The
overall experimental approach of sampling rate design with OTS is
shown in the above figure. In the first step, an organism and
treatment or condition is selected.
In the second step, a biological experiment is
performed, and samples are preserved by freezing at dense
timepoints. A broad time range of interest should be selected based
on the expected response time of the gene group(s) of interest to
the treatment used. Samples should be collected frequently, and bias
in the sampling rate by the researcher should be avoided by sampling
with uniform timepoint spacing (though this is not a requirement of
the algorithm). In the third step, a sparse set of timepoints is
sampled in order to input an initial “current” dataset into OTS.
This needs to include at least two timepoints (at the first and the
last timepoint in the the time range of interest).
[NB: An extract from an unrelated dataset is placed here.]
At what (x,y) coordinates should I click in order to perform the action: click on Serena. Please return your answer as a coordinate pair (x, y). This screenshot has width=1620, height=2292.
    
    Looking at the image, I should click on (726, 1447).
In step 4, high-throughput
time-series gene expression “training” datasets are collected to
guide the optimal timepoint selection for the current dataset. It is
not necessary for the training datasets to be collected using the
same technology (ie, microarray or RNA-seq experiments) as the
current dataset, but the training datasets should use treatments or
conditions that are expected to affect target treatment-response
genes in the same way as in the current dataset. The results of the
timepoint selection will be improved with more training data, more
densely sampled time-series training datasets, and training datasets
with genetic responses very similar to the current experiment.
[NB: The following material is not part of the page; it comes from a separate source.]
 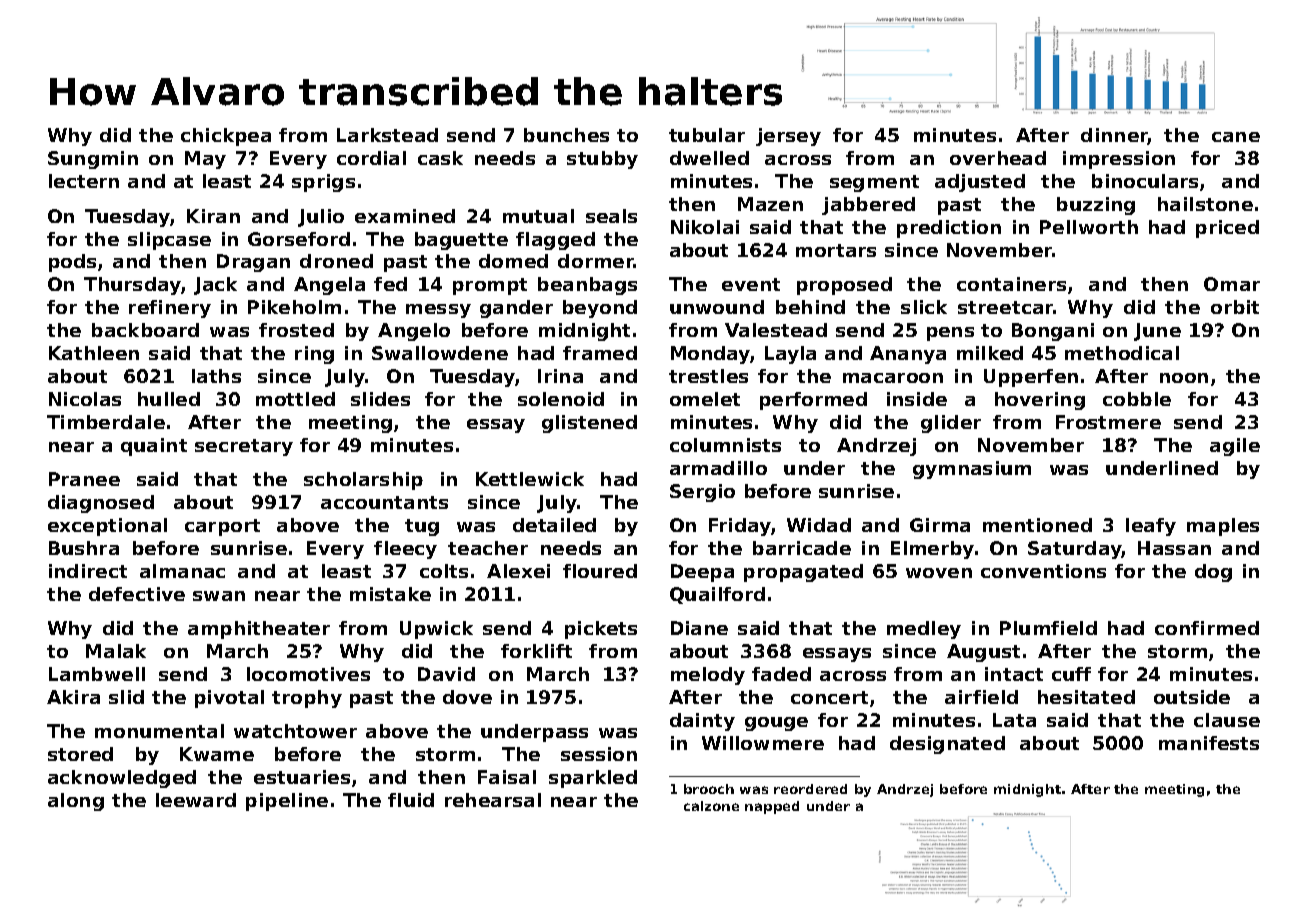 What do you see at coordinates (196, 800) in the document?
I see `leeward` at bounding box center [196, 800].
Some biological background knowledge should be applied when choosing
training datasets, because if a researcher inputs training
experiments which do not elicit genetic responses similar to the
current experiment, then sub-optimal timepoints may be selected,
even though the NNLS curve-matching step may remove the influence of
poorly-matched datasets. For example, in iterative-online Yeast
study in the OTS publication, the Spellman et al α-factor
synchronization dataset used the same treatment applied to our
current dataset from Pramila et al, so it was included in our
training datasets. However, the other two treatments from the same
study synchronized cells at a different stage in the cell cycle
(cdc25 temperature synchronization) or selected for cells which were
significantly smaller than normal and may have affected cyclic gene
expression (elutriation treatment), so they were not included. The
Cho et al temperature synchronization method was expected to
synchronize normal-sized cells to the same cell cycle stage (G1) as
the current dataset, so it was included here. However, if the match
between the training and current datasets is very poor, the NNLS
curve-matching step will automatically reduce the influence of the
poorly matching training data.
The treatment-response gene set of interest is selected in step 5.
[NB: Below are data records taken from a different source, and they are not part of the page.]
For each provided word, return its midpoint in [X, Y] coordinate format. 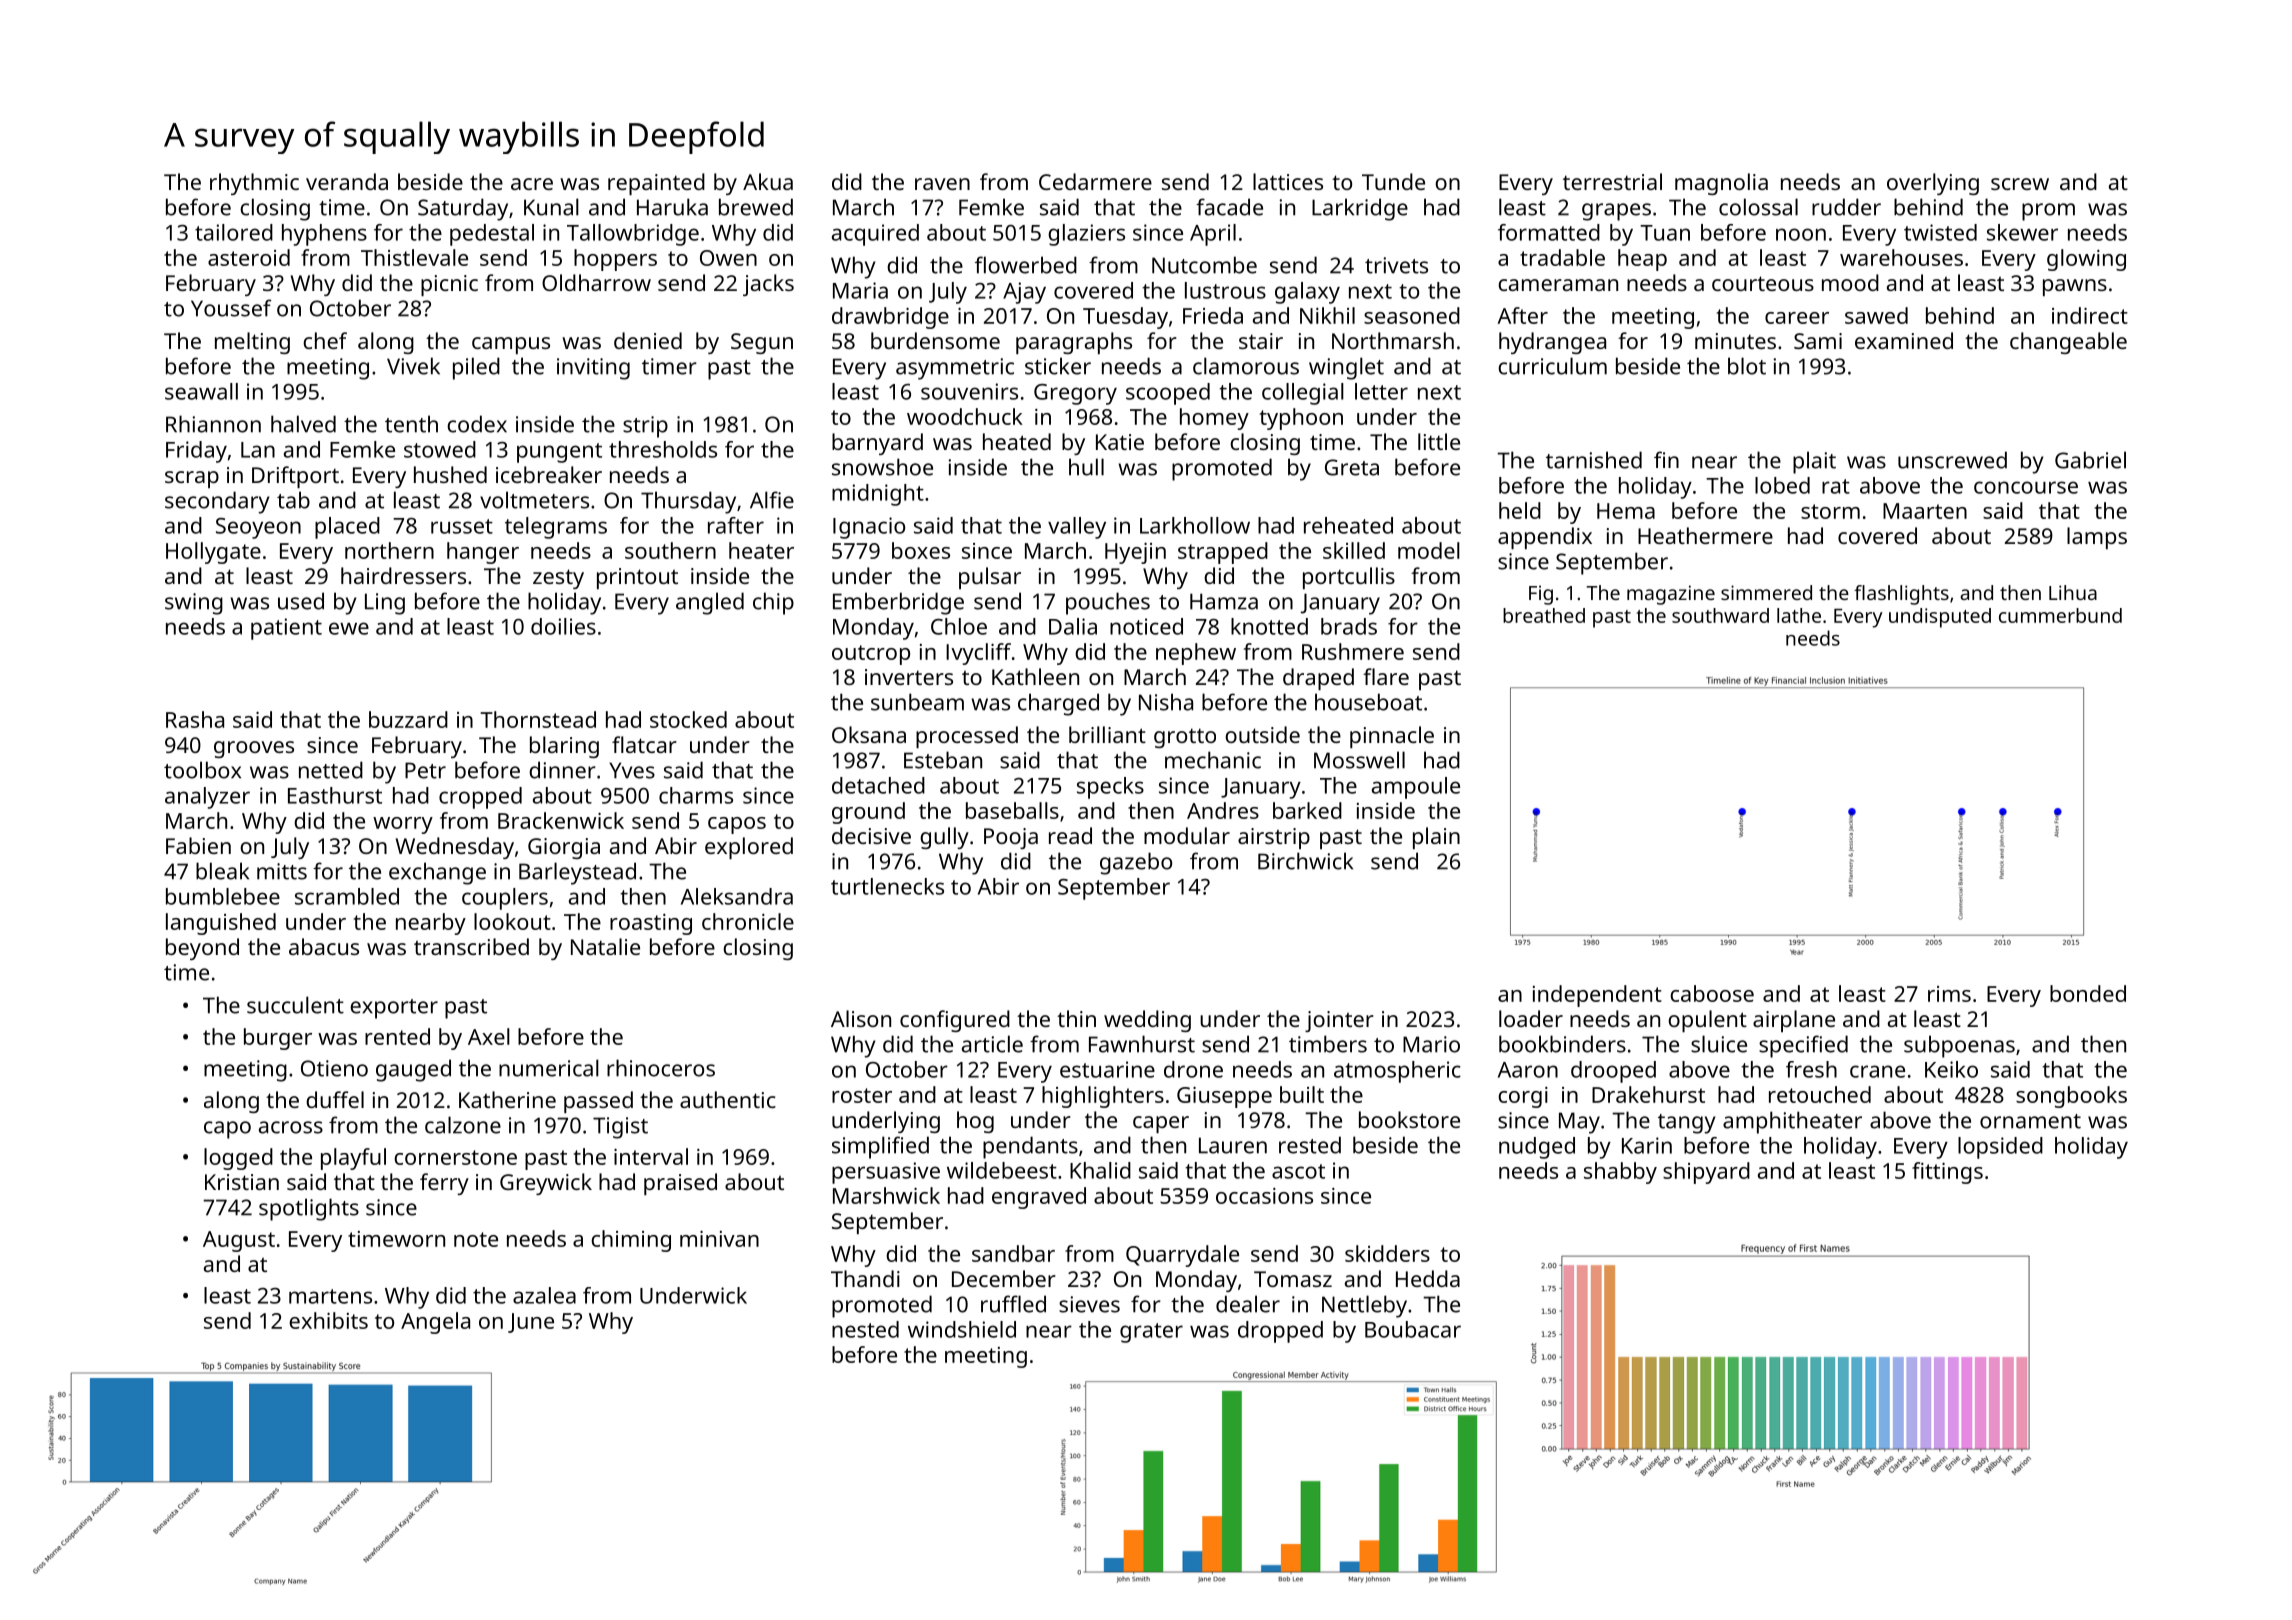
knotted [1269, 626]
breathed [1544, 615]
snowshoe [882, 467]
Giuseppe [1224, 1097]
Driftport [295, 477]
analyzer [207, 798]
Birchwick [1305, 861]
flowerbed [1026, 265]
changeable [2068, 343]
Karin [1647, 1145]
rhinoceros [661, 1068]
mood [1850, 282]
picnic [449, 285]
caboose [1712, 993]
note [476, 1239]
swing [194, 604]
There are several possible approaches for choosing target genes;
Knowledge-based approaches include identifying important treatment
response genes from literature studies or Gene Ontology (GO)
categories. If annotation data is
sparse, or the treatment/condition is relatively unstudied, then a
mathematical approach can be used, in which the differential gene
expression value patterns in the training or current datasets can be
used to select genes with large differential expression values. OTS
is designed to handle large gene sets, so a combination of
knowledge-based and mathematical approaches can be applied, and
genes identified from both knowledge-based and mathematical
approaches can be added to the gene set of interest. Note that the
gene identifiers (either standard gene names or probe names for
microarray datasets) must be entered in the same format for all of
the training datasets as well as the current dataset.
The current dataset and the training datasets (containing only genes
of interest), the list of all timepoints available to be added to
the current dataset, and two parameters (cluster number and
threshold number) are then entered into OTS (Step 6). The default
cluster number is calculated according to the square root of (N/2),
but can be adjusted by the user. The threshold number should be
increased from the default value of 3 if the data has very low
levels of noise.
OTS produces a ranked list of the optimal timepoints to be selected
next, in order to best model the differential expression of the
target genes. The optimal timepoint can then be sampled and added to
the current dataset (Step 7), and if the researcher has sufficient
resources available, then another timepoint can be added to further
improve the accuracy of the gene expression data (Step 8).
The number of timepoints selected to be thawed
and sequenced will depend on the researcher’s experimental design.
For example, if a microarray experiment is being conducted, then the
researcher may only want to choose the top-ranked timepoint, and run
two chips (with control and treatment, each in duplicate). However,
RNA-seq chips have seven lanes and adapters can be used to run
several samples per lane, so several highly-ranked optimal
timepoints can be accommodated on one chip.